5papers in this issue.
This article retraces three phases of the author's long-term research on Gaebyeok (開闢, 1920–1926): manual analysis (Phase 1, 2005–2013), topic modeling and network analysis (Phase 2, 2014–2024), and the integration of Large Language Models (LLMs) and knowledge graphs (Phase 3, 2025–). Through this retrospective, it examines how research questions and analytical methods have co-evolved in mutual interaction. Two tasks left unresolved by the qualitative analysis of Phase 1 — the quantitative verification of "socialization" (sahoejuuihwa) and the sentence-level investigation of "reception via relay translation" (jungyeokjeok suyong) — were subsequently taken up in Phases 2 and 3, respectively. The paper proposes to frame this trajectory under the tentative concept of "digital philology," understood as a methodological orientation that extends and deepens the traditional philological task of tracing textual genealogies and transmission through digital technologies and AI. Finally, it discusses the potential applicability of this framework to research on the Korean independence movement and, more broadly, to comparative studies of East Asian texts.
This paper presents a methodology for designing and constructing data that restores the diagnostic algorithms embedded in classical Joseon medical literature, along with its results. Setting Uibangryuchi (醫方類聚), Donguibogam (東醫寶鑑), and Injeji (仁濟志) as a three-axis framework representing accumulation, standardization, and application, and Yeoksimanpil (歷試漫筆) as a clinical verification text in a "Three-Axis-Plus-One" system, the study segments the diagnostic flow of 30 byeongmun (病門, disease categories) into three layers: L1 (phenomenal recognition), L2 (judgment structure), and L3 (therapeutic execution). Each byeongmun is classified into one of four typologies based on its functional role: ecological-circulation (A), judgment-node (B), network-hub (C), and boundary-judgment (D). The dataset comprises approximately 750 rows of RDM_Core data and 485 NETWORK relations, officially registered on the KISTI DataON Platform. L2 (judgment structure) accounts for about 45% of the total, confirming that Joseon medical literature allocates the greatest proportion to articulating diagnostic logic. The mean NETWORK edge count for Type C (22.1) markedly exceeds the other types (11.2–16.2), providing post-hoc validation of the classification. Two structural characteristics were inductively identified: Cause-Arrangement Medicine, which systematically arranges multiple causes rather than reducing them to a single etiology, and Intervention-Timing Medicine, which calibrates the timing, sequence, and intensity of therapeutic intervention by disease stage. These characteristics are methodologically distinct from the nominal entity-centered approaches in existing international traditional medicine digitization projects, opening prospects for knowledge graph expansion and AI integration.

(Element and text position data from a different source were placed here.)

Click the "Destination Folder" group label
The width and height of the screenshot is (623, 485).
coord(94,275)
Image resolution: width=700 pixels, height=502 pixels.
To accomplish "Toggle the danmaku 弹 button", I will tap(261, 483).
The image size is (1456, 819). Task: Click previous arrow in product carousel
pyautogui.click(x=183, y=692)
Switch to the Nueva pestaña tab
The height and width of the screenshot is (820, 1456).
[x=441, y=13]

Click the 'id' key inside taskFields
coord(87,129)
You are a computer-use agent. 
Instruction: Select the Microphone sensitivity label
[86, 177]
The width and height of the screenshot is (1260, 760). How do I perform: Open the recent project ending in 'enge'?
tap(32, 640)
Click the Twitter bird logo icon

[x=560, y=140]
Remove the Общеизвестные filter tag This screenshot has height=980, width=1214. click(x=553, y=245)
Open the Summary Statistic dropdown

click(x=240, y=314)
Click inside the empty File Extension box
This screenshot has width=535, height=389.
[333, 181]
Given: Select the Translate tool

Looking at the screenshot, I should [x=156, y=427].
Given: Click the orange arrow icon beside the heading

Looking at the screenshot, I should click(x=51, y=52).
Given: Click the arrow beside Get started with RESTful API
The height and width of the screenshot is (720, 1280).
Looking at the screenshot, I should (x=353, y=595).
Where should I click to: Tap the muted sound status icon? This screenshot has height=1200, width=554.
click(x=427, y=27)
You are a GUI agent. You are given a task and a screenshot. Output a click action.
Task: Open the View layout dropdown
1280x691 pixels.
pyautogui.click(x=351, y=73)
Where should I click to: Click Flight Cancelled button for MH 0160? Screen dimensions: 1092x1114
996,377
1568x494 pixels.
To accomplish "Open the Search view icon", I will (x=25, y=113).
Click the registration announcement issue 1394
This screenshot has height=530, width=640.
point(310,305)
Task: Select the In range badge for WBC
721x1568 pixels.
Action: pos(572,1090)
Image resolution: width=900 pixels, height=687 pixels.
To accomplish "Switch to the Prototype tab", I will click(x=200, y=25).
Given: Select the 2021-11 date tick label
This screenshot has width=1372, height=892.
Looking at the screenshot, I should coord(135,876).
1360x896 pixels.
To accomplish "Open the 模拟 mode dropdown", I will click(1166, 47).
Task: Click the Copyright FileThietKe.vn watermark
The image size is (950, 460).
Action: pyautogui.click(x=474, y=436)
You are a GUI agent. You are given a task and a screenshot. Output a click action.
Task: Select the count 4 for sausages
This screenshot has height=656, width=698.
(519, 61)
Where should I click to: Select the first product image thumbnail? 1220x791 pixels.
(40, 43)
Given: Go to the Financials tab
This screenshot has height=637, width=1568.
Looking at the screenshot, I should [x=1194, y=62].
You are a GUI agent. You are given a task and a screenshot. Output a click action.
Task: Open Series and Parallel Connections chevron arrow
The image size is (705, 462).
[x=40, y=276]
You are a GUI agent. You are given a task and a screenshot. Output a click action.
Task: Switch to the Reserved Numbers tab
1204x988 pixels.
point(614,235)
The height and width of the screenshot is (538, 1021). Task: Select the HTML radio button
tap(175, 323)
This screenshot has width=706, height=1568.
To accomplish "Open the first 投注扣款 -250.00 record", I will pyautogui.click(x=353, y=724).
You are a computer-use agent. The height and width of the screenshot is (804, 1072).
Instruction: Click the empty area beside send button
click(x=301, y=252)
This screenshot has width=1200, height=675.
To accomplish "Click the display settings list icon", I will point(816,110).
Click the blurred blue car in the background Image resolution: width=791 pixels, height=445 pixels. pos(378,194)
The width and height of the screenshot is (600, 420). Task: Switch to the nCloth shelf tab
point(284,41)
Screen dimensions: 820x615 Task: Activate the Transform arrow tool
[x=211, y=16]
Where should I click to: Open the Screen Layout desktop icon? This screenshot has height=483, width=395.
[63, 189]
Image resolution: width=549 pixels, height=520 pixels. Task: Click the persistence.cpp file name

This paper examines how Joe Wright’s 2005 film adaptation of Jane Austen’s Pride and Prejudice transforms the character of Mr. Bennet from a detached, sarcastic father into a gentle, devoted patriarch, arguing that this transformation constitutes a new mechanism of patriarchal myth. While Peter Glick and Susan Fiske successfully identify hostile and benevolent sexism—both of which operate by defining women—this paper identifies a mechanism that falls outside their framework: one that reshapes the male figure to conceal patriarchal power structures. Drawing on Roland Barthes’s concept of myth as naturalized ideology, the paper proposes that Wright’s adaptation romanticizes the male figure rather than targeting women directly, thereby diminishing the mother by contrast and making the father's authority appear not only natural but necessary. To assess the effectiveness of this myth, the paper conducts a comparative analysis of 3,527 Korean film reviews and 639 book reviews from Watchapedia and Aladin, alongside reviews from IMDb. Through collocation analysis of these reviews, this study examines how Anglo-American and Korean audiences respond to and absorb the adapted patriarchal tactic in markedly different ways and argues that understanding how patriarchal myth operates requires culturally specific approaches rather than a universal framework.
This paper presents a workflow for collecting and preprocessing text data from the Shanghai Library Shun Pao database. It describes the development of a text-data collection script, the actual collection procedure, the structure and characteristics of the collected data, and the preprocessing procedure and output structure used to construct an integrated research dataset. The scripts were designed and developed with the assistance of an AI coding agent in a Human-in-the-Loop workflow, in which the researcher provided requirements, error messages, and related inputs, while the AI agent iteratively revised and verified the code. The prompts, code, and sample data associated with this work are made available in the study’s GitHub repository.